● Problem to solve: Within the data that follows, set down exactly the lines from the one containing "EOL | Earth Observing Laboratory (151, 1461)" through the one containing "CKAN (584, 1366)", both ends included.

● Dataset extract:
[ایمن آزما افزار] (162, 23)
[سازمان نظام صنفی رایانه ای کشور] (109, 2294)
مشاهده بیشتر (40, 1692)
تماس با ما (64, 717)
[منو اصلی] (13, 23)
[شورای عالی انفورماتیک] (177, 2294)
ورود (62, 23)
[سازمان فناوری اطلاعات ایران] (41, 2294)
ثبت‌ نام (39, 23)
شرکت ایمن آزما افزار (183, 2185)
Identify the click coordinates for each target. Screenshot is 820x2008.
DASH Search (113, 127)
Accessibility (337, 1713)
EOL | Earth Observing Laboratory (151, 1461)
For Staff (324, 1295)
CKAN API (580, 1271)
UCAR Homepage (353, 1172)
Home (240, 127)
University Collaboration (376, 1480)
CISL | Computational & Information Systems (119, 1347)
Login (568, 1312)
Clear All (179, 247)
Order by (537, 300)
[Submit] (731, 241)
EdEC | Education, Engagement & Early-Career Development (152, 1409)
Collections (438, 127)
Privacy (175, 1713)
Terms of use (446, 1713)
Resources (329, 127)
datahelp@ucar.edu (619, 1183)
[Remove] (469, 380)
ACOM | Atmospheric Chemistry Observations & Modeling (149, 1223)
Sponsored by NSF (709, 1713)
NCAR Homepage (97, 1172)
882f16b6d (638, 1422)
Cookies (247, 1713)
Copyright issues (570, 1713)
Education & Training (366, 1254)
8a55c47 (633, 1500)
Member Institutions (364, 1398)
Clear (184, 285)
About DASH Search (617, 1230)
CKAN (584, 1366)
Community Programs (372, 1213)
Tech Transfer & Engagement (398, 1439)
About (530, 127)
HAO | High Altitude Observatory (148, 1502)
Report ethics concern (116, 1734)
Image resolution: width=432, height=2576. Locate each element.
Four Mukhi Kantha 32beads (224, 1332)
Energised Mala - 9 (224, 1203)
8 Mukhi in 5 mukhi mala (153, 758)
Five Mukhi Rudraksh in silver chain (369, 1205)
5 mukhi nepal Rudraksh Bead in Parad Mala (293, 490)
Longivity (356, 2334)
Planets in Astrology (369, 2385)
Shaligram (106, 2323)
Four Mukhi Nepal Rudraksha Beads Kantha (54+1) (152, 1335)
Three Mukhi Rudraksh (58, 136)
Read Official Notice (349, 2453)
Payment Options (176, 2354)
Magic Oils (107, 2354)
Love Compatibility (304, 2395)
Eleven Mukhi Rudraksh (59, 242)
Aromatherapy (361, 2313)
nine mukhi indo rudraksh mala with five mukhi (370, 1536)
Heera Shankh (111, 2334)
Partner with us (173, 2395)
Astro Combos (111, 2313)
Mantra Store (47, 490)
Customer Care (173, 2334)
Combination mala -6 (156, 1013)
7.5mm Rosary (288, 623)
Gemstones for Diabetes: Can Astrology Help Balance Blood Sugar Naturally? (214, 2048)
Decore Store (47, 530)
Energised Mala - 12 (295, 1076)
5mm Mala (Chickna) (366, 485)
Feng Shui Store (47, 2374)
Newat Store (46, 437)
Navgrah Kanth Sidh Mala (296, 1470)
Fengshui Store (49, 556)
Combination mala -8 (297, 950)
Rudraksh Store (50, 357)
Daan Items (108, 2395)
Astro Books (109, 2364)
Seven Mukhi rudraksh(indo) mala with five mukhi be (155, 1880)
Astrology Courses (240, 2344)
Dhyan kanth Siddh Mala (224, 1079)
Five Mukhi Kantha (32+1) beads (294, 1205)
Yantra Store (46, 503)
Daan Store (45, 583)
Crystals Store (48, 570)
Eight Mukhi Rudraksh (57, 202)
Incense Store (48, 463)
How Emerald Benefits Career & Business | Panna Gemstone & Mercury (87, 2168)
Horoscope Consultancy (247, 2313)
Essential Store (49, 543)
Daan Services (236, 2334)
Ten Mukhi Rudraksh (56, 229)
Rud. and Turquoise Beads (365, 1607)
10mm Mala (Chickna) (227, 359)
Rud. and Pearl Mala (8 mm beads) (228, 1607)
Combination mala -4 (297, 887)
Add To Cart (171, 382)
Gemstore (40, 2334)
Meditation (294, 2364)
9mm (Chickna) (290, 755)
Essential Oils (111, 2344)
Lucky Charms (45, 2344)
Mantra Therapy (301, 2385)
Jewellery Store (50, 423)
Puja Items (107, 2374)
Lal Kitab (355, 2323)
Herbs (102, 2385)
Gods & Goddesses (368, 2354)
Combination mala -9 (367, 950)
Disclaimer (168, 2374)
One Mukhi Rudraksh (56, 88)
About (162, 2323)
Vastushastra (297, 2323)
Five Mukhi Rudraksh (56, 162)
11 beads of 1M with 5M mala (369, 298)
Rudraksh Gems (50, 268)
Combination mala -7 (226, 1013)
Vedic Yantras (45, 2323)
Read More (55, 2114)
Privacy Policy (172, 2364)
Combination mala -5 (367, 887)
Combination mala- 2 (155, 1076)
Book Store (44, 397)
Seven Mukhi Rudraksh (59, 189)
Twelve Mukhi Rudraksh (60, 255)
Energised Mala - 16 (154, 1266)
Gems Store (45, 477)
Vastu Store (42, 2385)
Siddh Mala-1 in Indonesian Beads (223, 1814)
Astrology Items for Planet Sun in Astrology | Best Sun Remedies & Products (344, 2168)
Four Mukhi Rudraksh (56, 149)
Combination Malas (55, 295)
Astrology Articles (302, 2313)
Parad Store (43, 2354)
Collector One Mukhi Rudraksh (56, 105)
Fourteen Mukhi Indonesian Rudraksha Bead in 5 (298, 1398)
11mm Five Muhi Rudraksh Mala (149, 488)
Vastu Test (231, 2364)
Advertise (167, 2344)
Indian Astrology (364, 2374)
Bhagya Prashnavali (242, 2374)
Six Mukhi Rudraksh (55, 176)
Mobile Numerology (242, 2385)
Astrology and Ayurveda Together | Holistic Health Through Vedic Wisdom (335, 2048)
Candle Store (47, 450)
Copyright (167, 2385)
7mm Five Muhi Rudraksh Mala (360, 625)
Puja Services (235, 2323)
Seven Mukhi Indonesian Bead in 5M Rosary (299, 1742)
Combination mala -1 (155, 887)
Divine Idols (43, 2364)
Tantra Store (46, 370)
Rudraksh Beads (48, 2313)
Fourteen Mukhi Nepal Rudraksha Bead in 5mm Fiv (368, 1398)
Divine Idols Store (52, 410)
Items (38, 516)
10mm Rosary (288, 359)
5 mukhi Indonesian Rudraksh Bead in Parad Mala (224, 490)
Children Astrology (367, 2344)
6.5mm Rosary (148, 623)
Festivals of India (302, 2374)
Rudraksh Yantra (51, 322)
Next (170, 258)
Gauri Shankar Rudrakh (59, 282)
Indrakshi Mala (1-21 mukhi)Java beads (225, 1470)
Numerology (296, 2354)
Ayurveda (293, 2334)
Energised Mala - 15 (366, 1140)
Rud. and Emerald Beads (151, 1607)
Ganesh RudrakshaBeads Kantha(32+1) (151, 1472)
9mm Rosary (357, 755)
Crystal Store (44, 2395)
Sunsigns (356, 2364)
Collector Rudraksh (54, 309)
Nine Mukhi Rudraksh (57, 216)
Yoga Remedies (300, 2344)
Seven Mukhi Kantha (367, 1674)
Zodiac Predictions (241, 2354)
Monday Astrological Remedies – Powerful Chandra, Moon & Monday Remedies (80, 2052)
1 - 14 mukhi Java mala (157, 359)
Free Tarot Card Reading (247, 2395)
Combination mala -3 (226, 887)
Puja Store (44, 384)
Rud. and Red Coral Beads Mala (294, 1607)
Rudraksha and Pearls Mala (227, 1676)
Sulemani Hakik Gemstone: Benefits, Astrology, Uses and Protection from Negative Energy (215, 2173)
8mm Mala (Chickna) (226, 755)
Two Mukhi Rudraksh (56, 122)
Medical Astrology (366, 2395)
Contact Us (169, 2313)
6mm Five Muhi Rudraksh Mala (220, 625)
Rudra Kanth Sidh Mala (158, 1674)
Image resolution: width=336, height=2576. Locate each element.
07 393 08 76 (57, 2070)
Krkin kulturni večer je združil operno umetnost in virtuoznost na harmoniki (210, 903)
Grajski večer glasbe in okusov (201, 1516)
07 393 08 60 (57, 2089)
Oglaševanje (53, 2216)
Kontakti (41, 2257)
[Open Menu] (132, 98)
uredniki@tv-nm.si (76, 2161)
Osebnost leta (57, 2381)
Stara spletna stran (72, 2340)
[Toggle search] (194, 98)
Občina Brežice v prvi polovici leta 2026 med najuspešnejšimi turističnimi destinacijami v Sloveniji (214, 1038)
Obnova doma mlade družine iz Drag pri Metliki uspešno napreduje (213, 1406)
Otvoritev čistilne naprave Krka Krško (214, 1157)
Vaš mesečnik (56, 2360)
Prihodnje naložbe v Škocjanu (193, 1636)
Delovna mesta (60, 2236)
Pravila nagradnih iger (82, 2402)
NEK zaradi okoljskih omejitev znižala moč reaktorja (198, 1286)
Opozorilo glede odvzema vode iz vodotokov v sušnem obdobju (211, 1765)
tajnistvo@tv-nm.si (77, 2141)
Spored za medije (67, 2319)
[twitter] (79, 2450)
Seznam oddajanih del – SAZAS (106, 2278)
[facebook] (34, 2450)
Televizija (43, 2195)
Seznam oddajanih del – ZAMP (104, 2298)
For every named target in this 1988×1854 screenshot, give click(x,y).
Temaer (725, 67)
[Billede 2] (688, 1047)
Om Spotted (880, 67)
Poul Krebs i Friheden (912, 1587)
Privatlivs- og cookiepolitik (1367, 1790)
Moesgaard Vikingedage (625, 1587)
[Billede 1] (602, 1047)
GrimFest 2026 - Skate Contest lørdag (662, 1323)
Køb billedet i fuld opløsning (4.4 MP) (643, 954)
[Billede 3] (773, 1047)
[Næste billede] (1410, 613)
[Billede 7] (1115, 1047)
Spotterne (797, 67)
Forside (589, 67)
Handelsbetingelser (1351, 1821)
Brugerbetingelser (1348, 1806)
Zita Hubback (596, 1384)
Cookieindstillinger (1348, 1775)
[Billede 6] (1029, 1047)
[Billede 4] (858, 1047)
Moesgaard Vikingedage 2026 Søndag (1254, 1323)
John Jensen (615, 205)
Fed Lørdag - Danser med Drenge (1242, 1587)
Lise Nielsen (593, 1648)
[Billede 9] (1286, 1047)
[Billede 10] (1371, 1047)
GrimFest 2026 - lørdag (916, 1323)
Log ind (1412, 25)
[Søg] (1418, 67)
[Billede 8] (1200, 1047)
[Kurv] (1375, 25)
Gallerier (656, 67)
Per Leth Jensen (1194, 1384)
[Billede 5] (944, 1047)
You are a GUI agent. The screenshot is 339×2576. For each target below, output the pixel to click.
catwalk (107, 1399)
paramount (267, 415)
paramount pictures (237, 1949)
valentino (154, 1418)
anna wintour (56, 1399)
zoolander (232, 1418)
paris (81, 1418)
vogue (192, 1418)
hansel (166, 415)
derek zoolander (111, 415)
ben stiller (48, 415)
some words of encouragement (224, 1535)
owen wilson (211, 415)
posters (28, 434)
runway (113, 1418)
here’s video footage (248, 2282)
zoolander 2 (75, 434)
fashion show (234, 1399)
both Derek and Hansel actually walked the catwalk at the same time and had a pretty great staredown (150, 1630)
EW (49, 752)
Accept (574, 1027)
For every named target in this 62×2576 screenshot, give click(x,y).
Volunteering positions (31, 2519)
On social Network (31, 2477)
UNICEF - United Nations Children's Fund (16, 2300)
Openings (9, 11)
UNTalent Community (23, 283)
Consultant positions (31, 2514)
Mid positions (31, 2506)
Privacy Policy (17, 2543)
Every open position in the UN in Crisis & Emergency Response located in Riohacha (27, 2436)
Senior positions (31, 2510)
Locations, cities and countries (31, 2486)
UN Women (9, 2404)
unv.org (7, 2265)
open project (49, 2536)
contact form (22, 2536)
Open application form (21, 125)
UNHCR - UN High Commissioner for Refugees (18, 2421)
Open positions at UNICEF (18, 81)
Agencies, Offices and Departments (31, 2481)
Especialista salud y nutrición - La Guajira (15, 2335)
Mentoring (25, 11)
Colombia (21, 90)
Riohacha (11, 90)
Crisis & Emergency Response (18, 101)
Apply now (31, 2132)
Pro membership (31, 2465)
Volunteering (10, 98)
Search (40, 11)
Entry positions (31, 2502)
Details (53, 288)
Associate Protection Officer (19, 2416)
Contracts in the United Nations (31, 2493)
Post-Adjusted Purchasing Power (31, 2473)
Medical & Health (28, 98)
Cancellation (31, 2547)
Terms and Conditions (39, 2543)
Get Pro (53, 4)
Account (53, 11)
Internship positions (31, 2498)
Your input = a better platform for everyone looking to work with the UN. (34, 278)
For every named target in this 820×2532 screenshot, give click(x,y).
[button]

● Written answer:
EOL | Earth Observing Laboratory (151, 1461)
For Staff (324, 1295)
CKAN API (580, 1271)
UCAR Homepage (353, 1172)
Home (240, 127)
University Collaboration (376, 1480)
CISL | Computational & Information Systems (119, 1347)
Login (568, 1312)
Clear All (179, 247)
Order by (537, 300)
[Submit] (731, 241)
EdEC | Education, Engagement & Early-Career Development (152, 1409)
Collections (438, 127)
Privacy (175, 1713)
Terms of use (446, 1713)
Resources (329, 127)
datahelp@ucar.edu (619, 1183)
[Remove] (469, 380)
ACOM | Atmospheric Chemistry Observations & Modeling (149, 1223)
Sponsored by NSF (709, 1713)
NCAR Homepage (97, 1172)
882f16b6d (638, 1422)
Cookies (247, 1713)
Copyright issues (570, 1713)
Education & Training (366, 1254)
8a55c47 (633, 1500)
Member Institutions (364, 1398)
Clear (184, 285)
About DASH Search (617, 1230)
CKAN (584, 1366)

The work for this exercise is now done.